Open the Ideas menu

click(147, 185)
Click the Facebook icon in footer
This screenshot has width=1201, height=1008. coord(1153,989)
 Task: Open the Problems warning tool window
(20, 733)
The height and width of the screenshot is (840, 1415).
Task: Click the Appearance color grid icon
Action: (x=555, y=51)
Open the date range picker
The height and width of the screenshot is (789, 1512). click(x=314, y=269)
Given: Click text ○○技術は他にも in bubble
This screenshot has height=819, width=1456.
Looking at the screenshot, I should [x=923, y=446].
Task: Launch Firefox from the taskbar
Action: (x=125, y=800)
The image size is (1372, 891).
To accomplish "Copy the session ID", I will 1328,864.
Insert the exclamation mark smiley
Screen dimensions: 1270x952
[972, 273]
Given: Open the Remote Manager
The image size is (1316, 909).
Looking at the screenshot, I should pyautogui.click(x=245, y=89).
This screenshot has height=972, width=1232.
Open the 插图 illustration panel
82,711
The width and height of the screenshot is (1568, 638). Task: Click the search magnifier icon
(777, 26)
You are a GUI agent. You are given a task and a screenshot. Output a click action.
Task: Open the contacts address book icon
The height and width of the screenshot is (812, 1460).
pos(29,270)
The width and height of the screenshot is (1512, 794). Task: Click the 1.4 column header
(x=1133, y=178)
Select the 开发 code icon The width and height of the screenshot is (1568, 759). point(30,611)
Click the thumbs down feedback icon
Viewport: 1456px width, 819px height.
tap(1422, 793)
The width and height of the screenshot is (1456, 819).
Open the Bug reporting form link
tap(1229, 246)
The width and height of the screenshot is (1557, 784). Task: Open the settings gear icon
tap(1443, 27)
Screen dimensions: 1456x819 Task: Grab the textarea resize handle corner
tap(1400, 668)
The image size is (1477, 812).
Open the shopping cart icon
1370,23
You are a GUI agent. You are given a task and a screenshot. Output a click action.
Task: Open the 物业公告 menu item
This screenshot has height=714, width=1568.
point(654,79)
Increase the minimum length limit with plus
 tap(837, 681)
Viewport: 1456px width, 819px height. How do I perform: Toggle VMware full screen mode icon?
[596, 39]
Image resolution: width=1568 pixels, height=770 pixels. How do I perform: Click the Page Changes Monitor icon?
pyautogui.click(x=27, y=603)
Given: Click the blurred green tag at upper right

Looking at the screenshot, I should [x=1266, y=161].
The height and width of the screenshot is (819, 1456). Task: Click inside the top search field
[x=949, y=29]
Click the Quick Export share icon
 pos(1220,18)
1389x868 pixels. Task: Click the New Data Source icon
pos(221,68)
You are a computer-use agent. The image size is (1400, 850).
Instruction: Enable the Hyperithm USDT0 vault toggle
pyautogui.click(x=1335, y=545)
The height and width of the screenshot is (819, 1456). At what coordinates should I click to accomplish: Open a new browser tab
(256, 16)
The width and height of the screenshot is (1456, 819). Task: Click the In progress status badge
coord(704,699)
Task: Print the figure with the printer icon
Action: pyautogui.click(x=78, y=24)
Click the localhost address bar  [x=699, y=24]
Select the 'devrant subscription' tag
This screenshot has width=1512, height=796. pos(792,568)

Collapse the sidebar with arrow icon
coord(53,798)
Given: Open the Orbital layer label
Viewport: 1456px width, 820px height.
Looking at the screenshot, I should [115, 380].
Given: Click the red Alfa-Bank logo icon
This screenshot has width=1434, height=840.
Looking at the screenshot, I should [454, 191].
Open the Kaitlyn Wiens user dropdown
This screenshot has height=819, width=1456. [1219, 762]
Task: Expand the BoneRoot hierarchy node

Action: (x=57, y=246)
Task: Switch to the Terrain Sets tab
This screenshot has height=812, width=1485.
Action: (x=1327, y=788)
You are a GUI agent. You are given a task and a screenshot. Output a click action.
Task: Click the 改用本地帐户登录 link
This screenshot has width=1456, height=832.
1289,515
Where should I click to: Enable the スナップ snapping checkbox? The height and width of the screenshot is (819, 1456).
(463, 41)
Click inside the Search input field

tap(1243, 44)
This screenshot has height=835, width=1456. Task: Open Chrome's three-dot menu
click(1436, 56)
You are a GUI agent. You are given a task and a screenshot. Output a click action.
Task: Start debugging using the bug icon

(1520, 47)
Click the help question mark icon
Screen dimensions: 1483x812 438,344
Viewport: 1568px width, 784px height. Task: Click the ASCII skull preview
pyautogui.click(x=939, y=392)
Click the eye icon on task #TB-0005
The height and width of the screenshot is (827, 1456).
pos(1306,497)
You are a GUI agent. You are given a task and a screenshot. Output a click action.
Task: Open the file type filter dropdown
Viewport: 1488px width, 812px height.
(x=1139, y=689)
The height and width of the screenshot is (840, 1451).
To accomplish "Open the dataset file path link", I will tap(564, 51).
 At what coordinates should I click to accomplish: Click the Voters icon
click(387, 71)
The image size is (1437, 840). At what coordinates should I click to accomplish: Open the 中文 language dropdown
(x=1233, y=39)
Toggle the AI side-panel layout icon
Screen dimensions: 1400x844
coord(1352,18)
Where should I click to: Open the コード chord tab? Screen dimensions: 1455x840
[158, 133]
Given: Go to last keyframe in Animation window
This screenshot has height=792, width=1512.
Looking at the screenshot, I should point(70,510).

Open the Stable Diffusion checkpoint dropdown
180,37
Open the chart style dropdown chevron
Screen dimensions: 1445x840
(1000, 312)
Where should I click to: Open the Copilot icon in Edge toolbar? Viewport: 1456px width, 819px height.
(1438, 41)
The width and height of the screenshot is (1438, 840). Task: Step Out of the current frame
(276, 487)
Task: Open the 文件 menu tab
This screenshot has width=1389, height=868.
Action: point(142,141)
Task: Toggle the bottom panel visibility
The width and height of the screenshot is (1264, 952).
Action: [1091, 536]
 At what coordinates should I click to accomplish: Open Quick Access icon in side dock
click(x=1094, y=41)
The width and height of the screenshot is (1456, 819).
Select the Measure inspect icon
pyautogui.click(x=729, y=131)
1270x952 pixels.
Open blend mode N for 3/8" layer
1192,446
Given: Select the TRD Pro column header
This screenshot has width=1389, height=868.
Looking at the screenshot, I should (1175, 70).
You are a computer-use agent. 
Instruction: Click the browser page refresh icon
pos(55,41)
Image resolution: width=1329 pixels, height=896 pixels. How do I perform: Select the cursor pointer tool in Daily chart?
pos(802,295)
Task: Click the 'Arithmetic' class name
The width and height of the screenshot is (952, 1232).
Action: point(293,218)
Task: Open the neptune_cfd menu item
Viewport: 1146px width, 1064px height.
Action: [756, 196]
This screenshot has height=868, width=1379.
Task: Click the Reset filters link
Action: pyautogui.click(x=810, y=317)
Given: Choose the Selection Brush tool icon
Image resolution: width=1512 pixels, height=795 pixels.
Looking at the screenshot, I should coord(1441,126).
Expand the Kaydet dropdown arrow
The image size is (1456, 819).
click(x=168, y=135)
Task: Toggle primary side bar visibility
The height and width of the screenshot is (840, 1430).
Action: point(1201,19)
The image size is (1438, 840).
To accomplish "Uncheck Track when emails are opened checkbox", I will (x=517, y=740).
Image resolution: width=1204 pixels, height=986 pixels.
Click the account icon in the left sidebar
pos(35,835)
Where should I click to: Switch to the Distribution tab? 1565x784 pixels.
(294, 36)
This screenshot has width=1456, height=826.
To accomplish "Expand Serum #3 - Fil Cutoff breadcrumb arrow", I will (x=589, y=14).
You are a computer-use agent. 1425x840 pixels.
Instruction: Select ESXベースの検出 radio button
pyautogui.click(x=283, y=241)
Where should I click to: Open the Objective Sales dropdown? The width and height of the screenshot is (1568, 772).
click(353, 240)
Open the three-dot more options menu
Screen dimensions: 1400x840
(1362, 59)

+ + + +

**Action item**.
Output the data in full, exactly as it stands.

**Answer section**.
Open the Ideas menu

click(147, 185)
Click the Facebook icon in footer
This screenshot has width=1201, height=1008. coord(1153,989)
 Task: Open the Problems warning tool window
(20, 733)
The height and width of the screenshot is (840, 1415).
Task: Click the Appearance color grid icon
Action: (x=555, y=51)
Open the date range picker
The height and width of the screenshot is (789, 1512). click(x=314, y=269)
Given: Click text ○○技術は他にも in bubble
This screenshot has height=819, width=1456.
Looking at the screenshot, I should [x=923, y=446].
Task: Launch Firefox from the taskbar
Action: (x=125, y=800)
The image size is (1372, 891).
To accomplish "Copy the session ID", I will 1328,864.
Insert the exclamation mark smiley
Screen dimensions: 1270x952
[972, 273]
Given: Open the Remote Manager
The image size is (1316, 909).
Looking at the screenshot, I should pyautogui.click(x=245, y=89).
This screenshot has height=972, width=1232.
Open the 插图 illustration panel
82,711
The width and height of the screenshot is (1568, 638). Task: Click the search magnifier icon
(777, 26)
You are a GUI agent. You are given a task and a screenshot. Output a click action.
Task: Open the contacts address book icon
The height and width of the screenshot is (812, 1460).
pos(29,270)
The width and height of the screenshot is (1512, 794). Task: Click the 1.4 column header
(x=1133, y=178)
Select the 开发 code icon The width and height of the screenshot is (1568, 759). point(30,611)
Click the thumbs down feedback icon
Viewport: 1456px width, 819px height.
tap(1422, 793)
The width and height of the screenshot is (1456, 819).
Open the Bug reporting form link
tap(1229, 246)
The width and height of the screenshot is (1557, 784). Task: Open the settings gear icon
tap(1443, 27)
Screen dimensions: 1456x819 Task: Grab the textarea resize handle corner
tap(1400, 668)
The image size is (1477, 812).
Open the shopping cart icon
1370,23
You are a GUI agent. You are given a task and a screenshot. Output a click action.
Task: Open the 物业公告 menu item
This screenshot has height=714, width=1568.
point(654,79)
Increase the minimum length limit with plus
 tap(837, 681)
Viewport: 1456px width, 819px height. How do I perform: Toggle VMware full screen mode icon?
[596, 39]
Image resolution: width=1568 pixels, height=770 pixels. How do I perform: Click the Page Changes Monitor icon?
pyautogui.click(x=27, y=603)
Given: Click the blurred green tag at upper right

Looking at the screenshot, I should [x=1266, y=161].
The height and width of the screenshot is (819, 1456). Task: Click inside the top search field
[x=949, y=29]
Click the Quick Export share icon
 pos(1220,18)
1389x868 pixels. Task: Click the New Data Source icon
pos(221,68)
You are a computer-use agent. The image size is (1400, 850).
Instruction: Enable the Hyperithm USDT0 vault toggle
pyautogui.click(x=1335, y=545)
The height and width of the screenshot is (819, 1456). At what coordinates should I click to accomplish: Open a new browser tab
(256, 16)
The width and height of the screenshot is (1456, 819). Task: Click the In progress status badge
coord(704,699)
Task: Print the figure with the printer icon
Action: pyautogui.click(x=78, y=24)
Click the localhost address bar  [x=699, y=24]
Select the 'devrant subscription' tag
This screenshot has width=1512, height=796. pos(792,568)

Collapse the sidebar with arrow icon
coord(53,798)
Given: Open the Orbital layer label
Viewport: 1456px width, 820px height.
Looking at the screenshot, I should [115, 380].
Given: Click the red Alfa-Bank logo icon
This screenshot has width=1434, height=840.
Looking at the screenshot, I should [454, 191].
Open the Kaitlyn Wiens user dropdown
This screenshot has height=819, width=1456. [1219, 762]
Task: Expand the BoneRoot hierarchy node

Action: (x=57, y=246)
Task: Switch to the Terrain Sets tab
This screenshot has height=812, width=1485.
Action: (x=1327, y=788)
You are a GUI agent. You are given a task and a screenshot. Output a click action.
Task: Click the 改用本地帐户登录 link
This screenshot has width=1456, height=832.
1289,515
Where should I click to: Enable the スナップ snapping checkbox? The height and width of the screenshot is (819, 1456).
(463, 41)
Click inside the Search input field

tap(1243, 44)
This screenshot has height=835, width=1456. Task: Open Chrome's three-dot menu
click(1436, 56)
You are a GUI agent. You are given a task and a screenshot. Output a click action.
Task: Start debugging using the bug icon

(1520, 47)
Click the help question mark icon
Screen dimensions: 1483x812 438,344
Viewport: 1568px width, 784px height. Task: Click the ASCII skull preview
pyautogui.click(x=939, y=392)
Click the eye icon on task #TB-0005
The height and width of the screenshot is (827, 1456).
pos(1306,497)
You are a GUI agent. You are given a task and a screenshot. Output a click action.
Task: Open the file type filter dropdown
Viewport: 1488px width, 812px height.
(x=1139, y=689)
The height and width of the screenshot is (840, 1451).
To accomplish "Open the dataset file path link", I will tap(564, 51).
 At what coordinates should I click to accomplish: Click the Voters icon
click(387, 71)
The image size is (1437, 840). At what coordinates should I click to accomplish: Open the 中文 language dropdown
(x=1233, y=39)
Toggle the AI side-panel layout icon
Screen dimensions: 1400x844
coord(1352,18)
Where should I click to: Open the コード chord tab? Screen dimensions: 1455x840
[158, 133]
Given: Go to last keyframe in Animation window
This screenshot has height=792, width=1512.
Looking at the screenshot, I should point(70,510).

Open the Stable Diffusion checkpoint dropdown
180,37
Open the chart style dropdown chevron
Screen dimensions: 1445x840
(1000, 312)
Where should I click to: Open the Copilot icon in Edge toolbar? Viewport: 1456px width, 819px height.
(1438, 41)
The width and height of the screenshot is (1438, 840). Task: Step Out of the current frame
(276, 487)
Task: Open the 文件 menu tab
This screenshot has width=1389, height=868.
Action: point(142,141)
Task: Toggle the bottom panel visibility
The width and height of the screenshot is (1264, 952).
Action: [1091, 536]
 At what coordinates should I click to accomplish: Open Quick Access icon in side dock
click(x=1094, y=41)
The width and height of the screenshot is (1456, 819).
Select the Measure inspect icon
pyautogui.click(x=729, y=131)
1270x952 pixels.
Open blend mode N for 3/8" layer
1192,446
Given: Select the TRD Pro column header
This screenshot has width=1389, height=868.
Looking at the screenshot, I should (1175, 70).
You are a computer-use agent. 
Instruction: Click the browser page refresh icon
pos(55,41)
Image resolution: width=1329 pixels, height=896 pixels. How do I perform: Select the cursor pointer tool in Daily chart?
pos(802,295)
Task: Click the 'Arithmetic' class name
The width and height of the screenshot is (952, 1232).
Action: point(293,218)
Task: Open the neptune_cfd menu item
Viewport: 1146px width, 1064px height.
Action: [756, 196]
This screenshot has height=868, width=1379.
Task: Click the Reset filters link
Action: pyautogui.click(x=810, y=317)
Given: Choose the Selection Brush tool icon
Image resolution: width=1512 pixels, height=795 pixels.
Looking at the screenshot, I should coord(1441,126).
Expand the Kaydet dropdown arrow
The image size is (1456, 819).
click(x=168, y=135)
Task: Toggle primary side bar visibility
The height and width of the screenshot is (840, 1430).
Action: point(1201,19)
The image size is (1438, 840).
To accomplish "Uncheck Track when emails are opened checkbox", I will (x=517, y=740).
Image resolution: width=1204 pixels, height=986 pixels.
Click the account icon in the left sidebar
pos(35,835)
Where should I click to: Switch to the Distribution tab? 1565x784 pixels.
(294, 36)
This screenshot has width=1456, height=826.
To accomplish "Expand Serum #3 - Fil Cutoff breadcrumb arrow", I will (x=589, y=14).
You are a computer-use agent. 1425x840 pixels.
Instruction: Select ESXベースの検出 radio button
pyautogui.click(x=283, y=241)
Where should I click to: Open the Objective Sales dropdown? The width and height of the screenshot is (1568, 772).
click(353, 240)
Open the three-dot more options menu
Screen dimensions: 1400x840
(1362, 59)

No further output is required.